I don’t believe this is being planned, or even being looked at. The fundamental problem is a number of measurements are very dependent on having good timing on the robot side. So you can’t just toss some calls into your Java robot code and hope to get good results out the other end of analysis.

If someone wrote a Java version of sysid/sysid-library at main · wpilibsuite/sysid · GitHub, we would accept it. However, as @Peter_Johnson mentioned, we can’t guarantee any temporal noise bounds on the recorded data in Java. The ordinary least-squares formulation we use for data analysis assumes a constant timestep.

We’re planning to use https://github.com/SleipnirGroup/Sleipnir/ to implement a nonlinear fit without that restriction, but Sleipnir still needs some robustness improvements before I’m willing to put it to work (the descent directions can become unproductive on poorly behaved problems, causing the solver to get stuck until it times out).

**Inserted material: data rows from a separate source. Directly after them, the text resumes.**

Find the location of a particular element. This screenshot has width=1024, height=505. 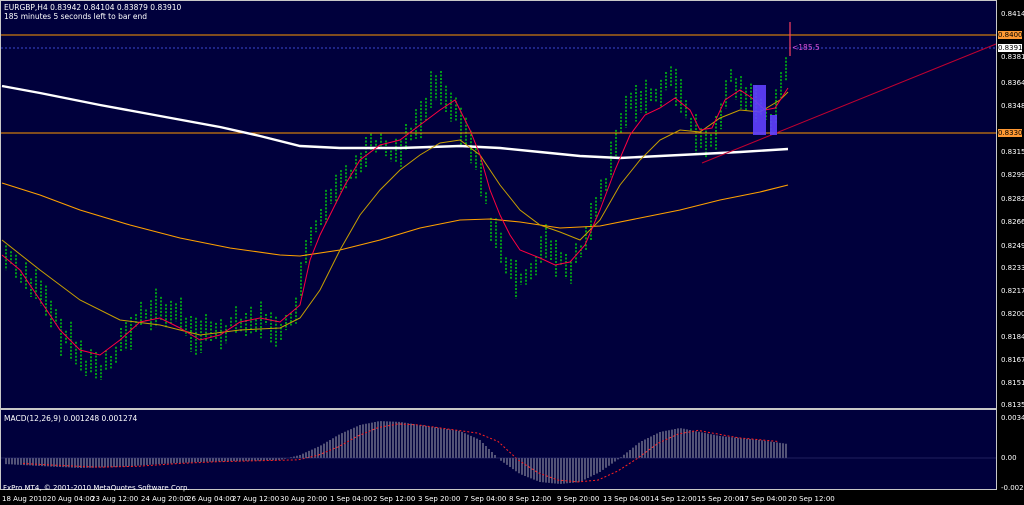

macd-signal-line is located at coordinates (400, 453).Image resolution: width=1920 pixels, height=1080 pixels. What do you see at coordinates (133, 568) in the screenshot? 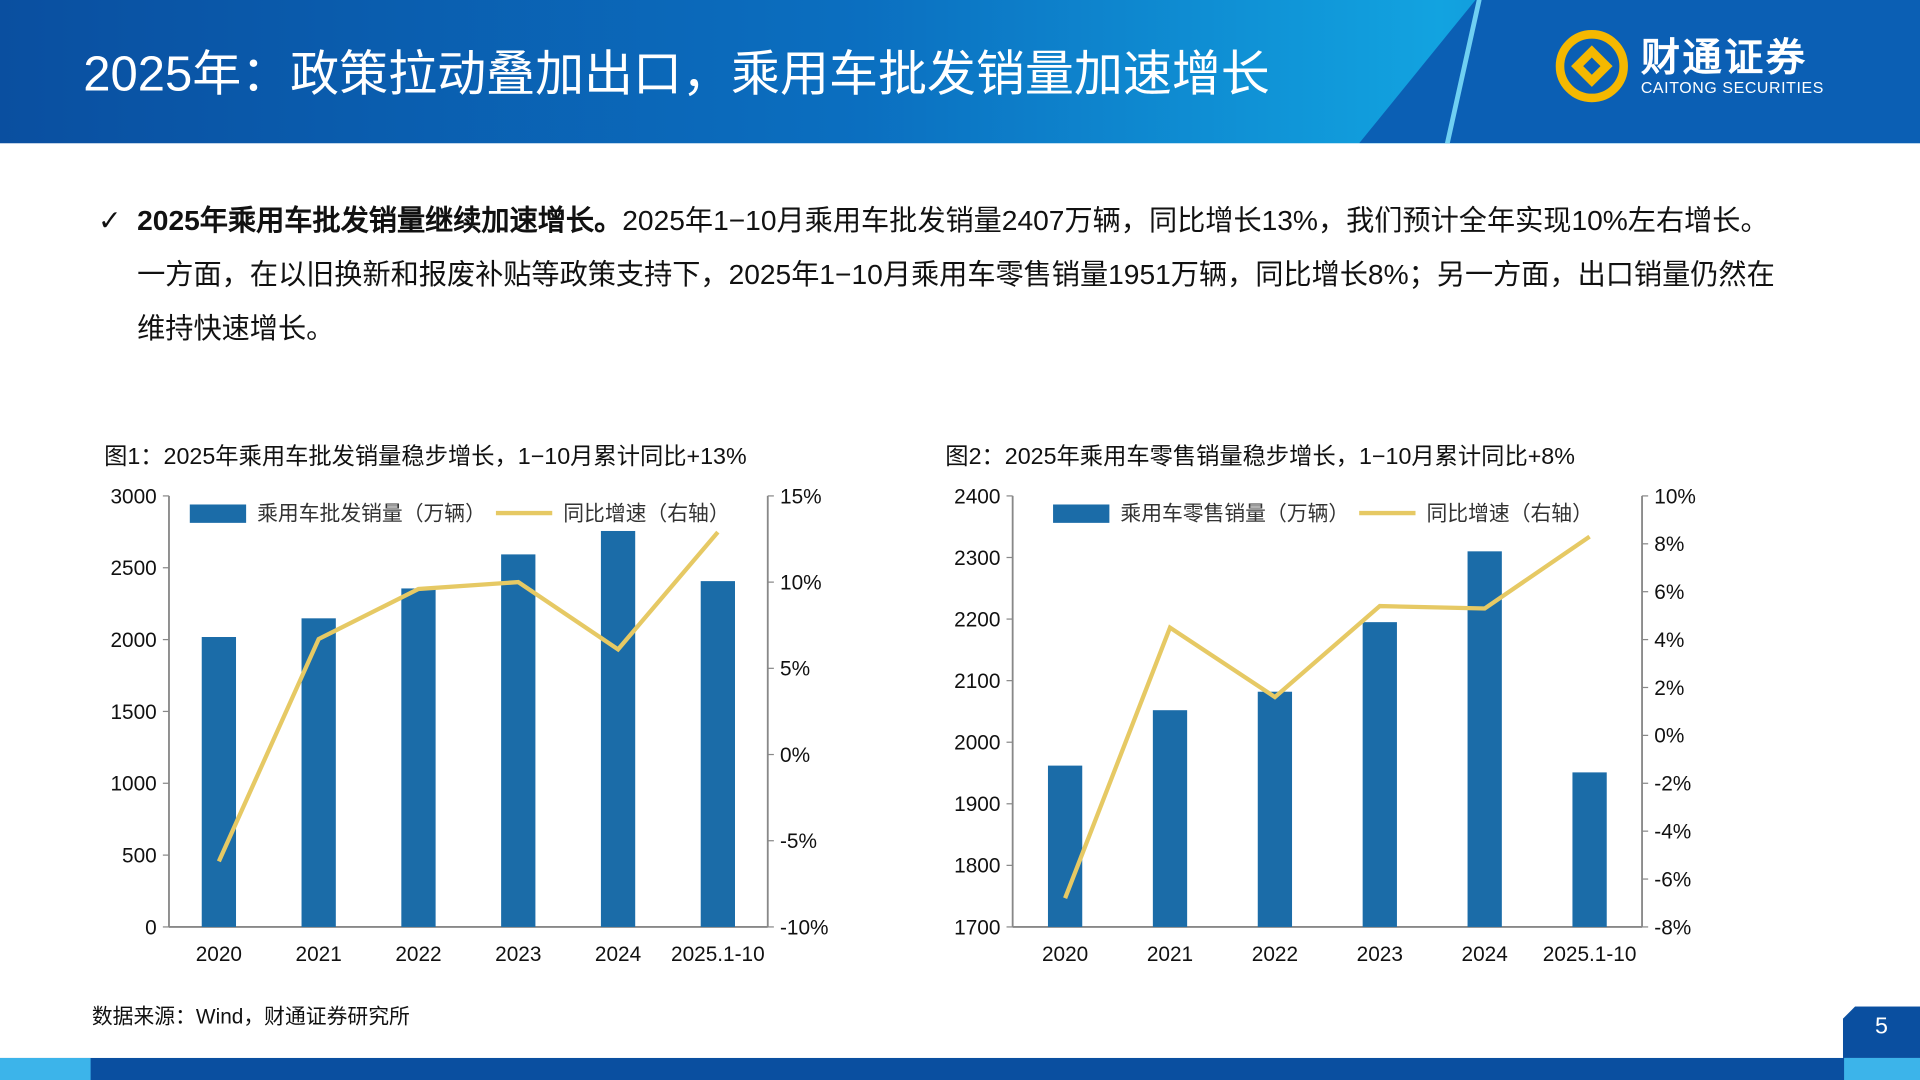
I see `y-tick-label: 2500` at bounding box center [133, 568].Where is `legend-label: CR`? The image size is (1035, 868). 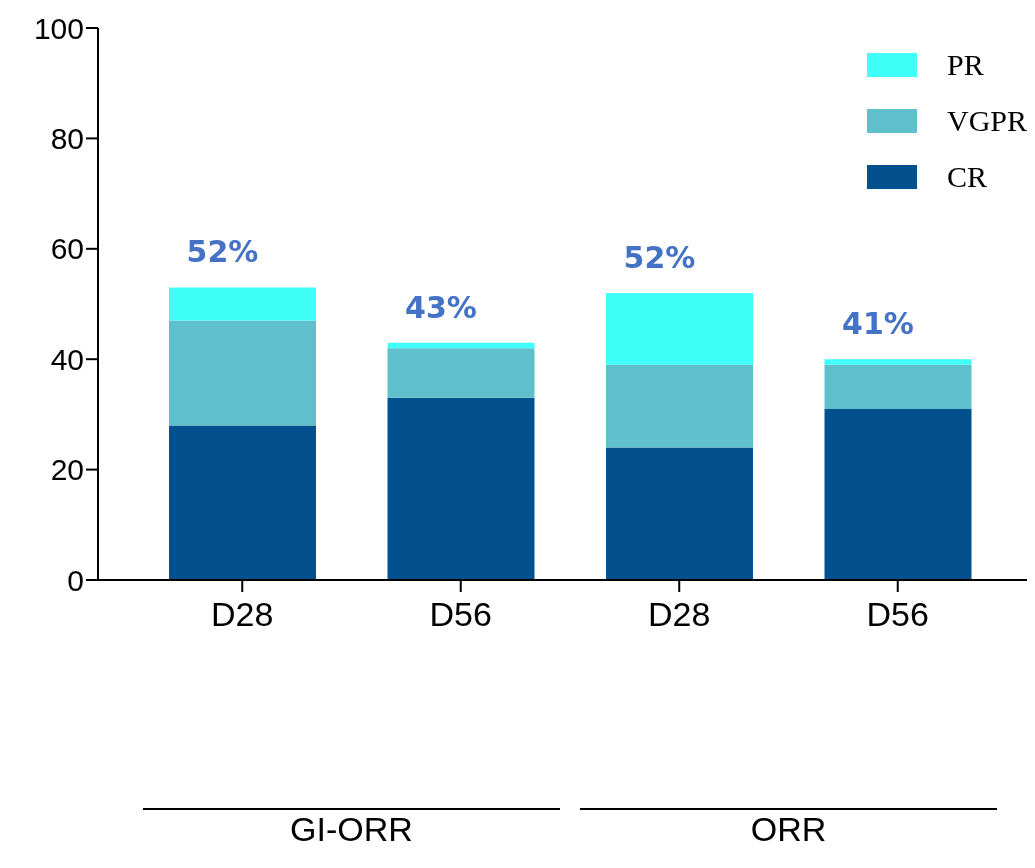 legend-label: CR is located at coordinates (966, 177).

As for the OP’s issue, SysId sets the HAL notifier thread RT priority to 40 and the main robot thread RT priority to 15 to improve sample time determinism (larger numbers have higher priority). Overruns could be starving FRC_NetComm because FRC_NetComm doesn’t run with RT priority (arguably it should, but we don’t control netcomm, so we don’t know if the service is designed for RT and would respond well). Idk for sure because connection issues means we don’t get to see the console output indicating the problem.

2 Likes

Thanks very much for the info and insight!

FWIW, we use C++ and would be fine with having to pull in an entire Notifier or thread of code. But I take the point – and the number of teams that would use this is small, making it hard to justify any extra work. I’ll take a look at the code at some point, mostly out of curiosity. I wonder if it is capturing fine-grained timestamps with the data, how much CAN delays might introduce jitter, etc. This is a very neat addition to the S/W side of things – thanks again!

This topic was automatically closed 365 days after the last reply. New replies are no longer allowed.